Questo accade quando lo spread del mutuo a tasso variabile è inferiore al tasso di indicizzazione. In questo momento il tasso della banca centrale danese è stato fissato a -0,65 per cento. A fronte di uno spread inferiore il mutuo della coppia citata nell’esempio è scivolato a un tasso negativo dello 0,05 per cento. Da qui il paradosso: la banca è costretta ad accreditare gli interessi maturati sulla somma che ha prestato anziché chiederli in cambio.
Tecnicamente la strada verso questo paradosso è aperta anche in Svizzera, dove il tasso ufficiale di riferimento è stato portato dalla banca centrale a -0,75 per cento.

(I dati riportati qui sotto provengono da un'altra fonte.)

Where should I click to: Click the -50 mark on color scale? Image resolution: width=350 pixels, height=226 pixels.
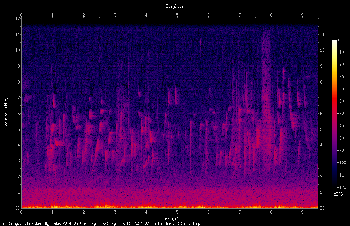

Può accadere anche in Italia e, più in generale nei Paesi dell’area euro? Certamente sì ma solo per i mutui che al momento contemplino uno spread inferiore allo 0,34 per cento. Questo perché il valore dell’Euribor a 1 mese - uno dei parametri di indicizzazione dei mutui a tasso variabile - viaggia oggi a -0,34 per cento. Quindi nell’ipotesi in cui qualcuno stia rimborsando un mutuo con un spread dello 0,3% agganciato all’Euribor a 1 mese dovrebbe tecnicamente vedersi accreditata la somma degli interessi, come esattamente per la coppia danese.
Va detto che uno spread allo 0,3% è fuori mercato (in media gli spread negli ultimi 10 anni hanno oscillato oltre l’1%) ma non è da escludere in merito a mutui offerti da alcune banche a livello promozionale ai propri dipendenti. In ogni caso è bene verificare se la banca sottrae l’Euribor negativo allo spread, anche quando questo sia superiore all’Euribor.
Ci sono ancora alcune banche che in Italia pongono un cap, una soglia massima al tasso, indicando che in ogni caso il tasso non può mai risultare inferiore allo spread. Un modo elegante per evitare di sottrarre l’Euribor se negativo.
Su questo punto recentemente si è espressa anche la Banca d’Italia, precisando che le banche non devono porre un cap e sottrarre l’Euribor negativo allo spread nel calcolo del tasso finale mensile su cui calcolare la rata.
Ovviamente in questo paradosso danese, svizzero e a ruota potenzialmente anche italiano, non rientra chi sta pagando un mutuo a tasso fisso. Una tipologia di mutui che non protegge il mutuatario in caso di deflazione e tassi negativi, i due ingredienti di questa paradossale era dei tassi sottozero.